Hacker News new | past | comments | ask | show | jobs | submit login
JIT compiling a subset of Python to x86-64 (csl.name)
128 points by ksaua on Nov 21, 2017 | hide | past | favorite | 18 comments



Oh, very interesting! This is somewhat similar to a hack project I did recently, but more dynamic -- going from bytecode and doing the assembly at runtime amps things up a bit! Mine works from a Python AST and is much more static, but it also supports quite a lot more Python syntax. http://benhoyt.com/writings/pyast64/


Indeed I had already linked to your really cool project at the end. Perhaps I should have made it stand out more.
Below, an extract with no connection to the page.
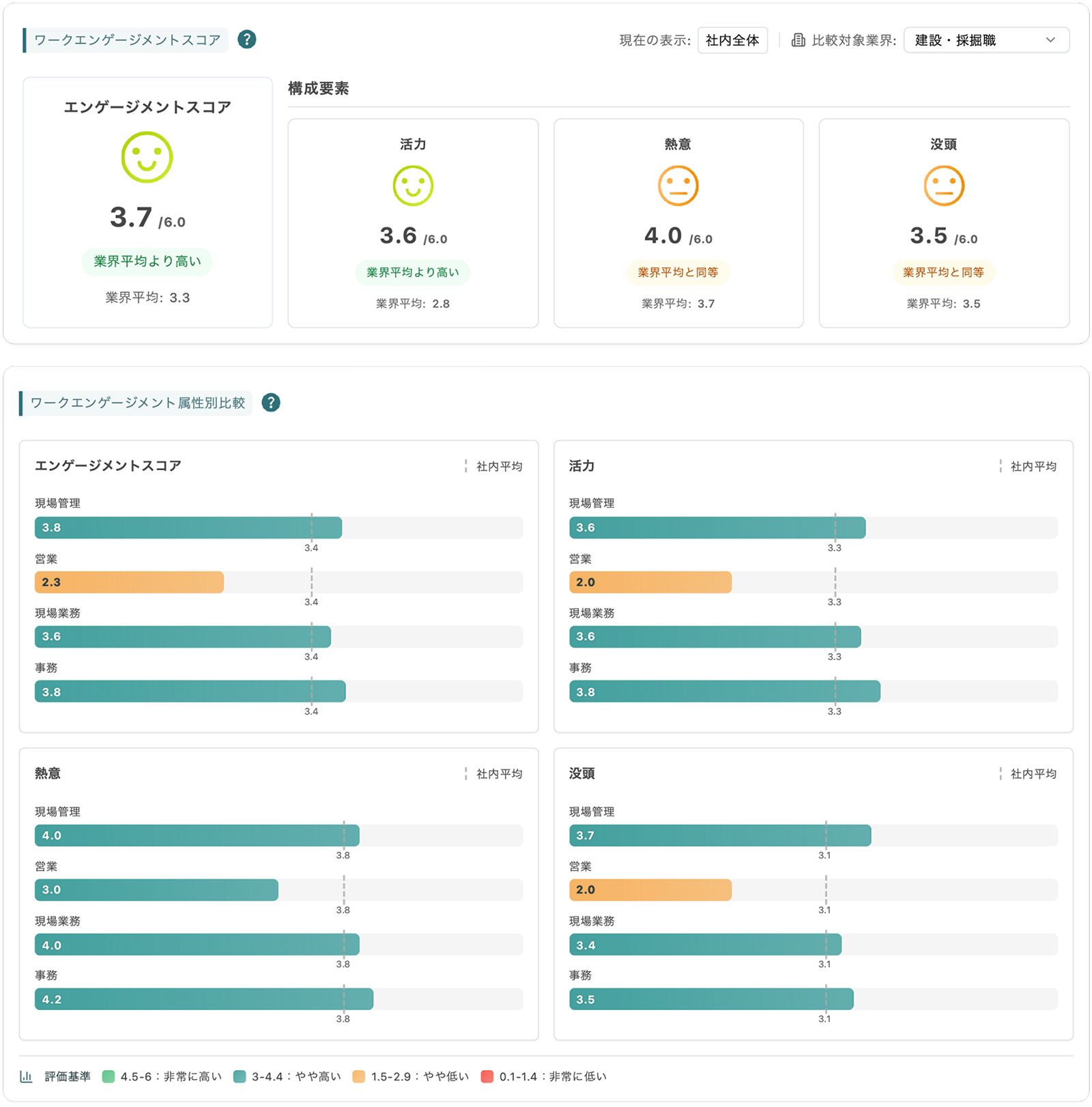Click help icon beside ワークエンゲージメントスコア title
The image size is (1092, 1107).
click(x=246, y=40)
The AST approach is more stable, as the Python bytecode can change between any release while the AST changes in a slower, evolutionary pace.


I tried writing a bytecode optimizer a few months ago, and actually got some basic inlining and constant propagation and other such optimizations working, but then realized it's gonna be fairly useless since bytecode changes between Python versions and isn't necessarily even going to be consistent across different Python implementations. So I abandoned that project and started working on an AST-based optimizer. Sadly I actually deleted that project (which is otherwise not something I normally do) as a means to get myself to stop sinking more time into it, but now that means I still have to mentally figure out some of the techniques I came up with again if I want the AST-based version to go anywhere...
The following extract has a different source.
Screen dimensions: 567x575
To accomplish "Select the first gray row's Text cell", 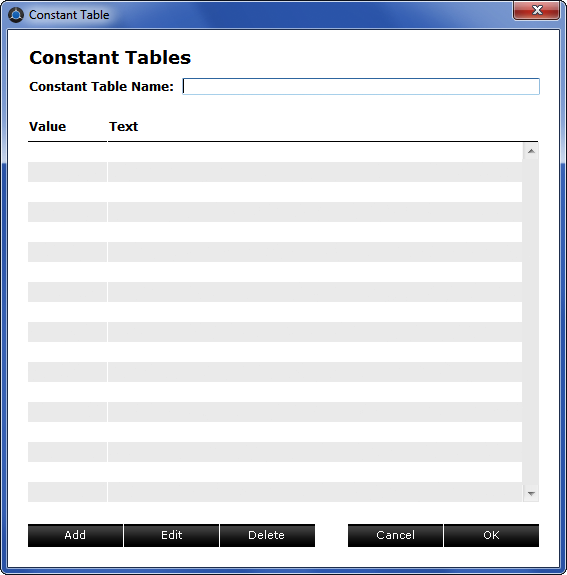I will point(315,172).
The future of this approach is Java 9 Truffle + Graal language compiler.

Already a substantial amount of work has gone into making Ruby, R, node and Python to work.

This is the Python implementation - https://github.com/securesystemslab/zippy

http://chrisseaton.com/rubytruffle/jokerconf17/


Truffle + Graal looks awesome. I looked at some old ZipPy slides (JIT compiler for Python) here: http://socalpls.github.io/archive/2013nov/slides/zippy.pdf

They have an example where this code is compiled:

    def sumitup(n):
        total = 0
        for i in range(n):
            total = total + i
        return total
It was optimized quite well, but still had loops. I know this is a lot to ask, but I would have expected it to be possible to specialize it to a loopless variant:

    def sumitup(n):
        if n < 0:
            return 0
        else:
            return n*(n-1) // 2
Clang 4+ actually finds this optimization, but gcc and icc doesn't seem to: https://godbolt.org/g/v4zhrm

That is, the assembly generated by clang seems to be equivalent to

    if n <= 0:
        return 0
    else:
        return ((n-1)*(n-2) >> 1) + (n-1)
which might even run faster on the CPU, due to the speficic code emitted.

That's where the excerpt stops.